Why is restart_pod gated behind human approval, but the diagnostic tools aren't? This is a deliberate least-privilege design. The agent can gather unlimited information because reads are safe — but write/destructive actions against production are exactly the category the JD's "security and compliance" concerns are about. Rather than trusting the agent's judgment about when it's safe to restart something, the system makes it structurally impossible to do so without an explicit human step — the same "instruction vs. enforcement" principle behind hooks in Claude Code, applied to an MCP tool boundary instead.
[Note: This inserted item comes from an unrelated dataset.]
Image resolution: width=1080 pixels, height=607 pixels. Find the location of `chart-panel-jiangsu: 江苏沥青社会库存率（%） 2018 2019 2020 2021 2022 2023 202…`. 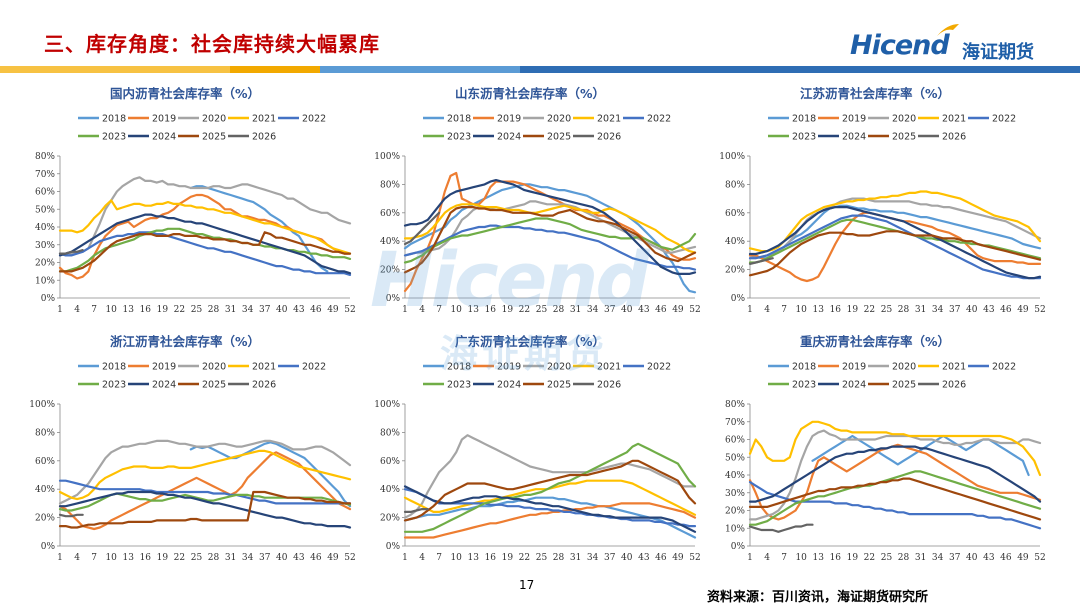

Why does create_incident_report exist as a tool at all, if it's just formatting text? It forces the agent to commit to a structured, explicit root cause and evidence, in a fixed format, rather than describing a vague diagnosis in prose. That structure is what makes it easy to spot when the agent's reasoning is weak (e.g. it can't fill in a specific evidence field) versus genuinely well-grounded.

What's mocked vs. real

  • Real: the MCP server/client protocol itself, tool discovery, tool execution, the Claude tool-calling agent loop, the approval-gate logic — all verified directly against the real mcp Python SDK

  • Mocked: the underlying data source (fake_cluster.json instead of a live Kubernetes API or GitHub API)

Status

A working prototype. All 8 test scenarios pass against the real MCP server mechanics with no API key required. The live agent loop (agent.py, run_all_scenarios.py) requires an ANTHROPIC_API_KEY and has been run successfully end to end.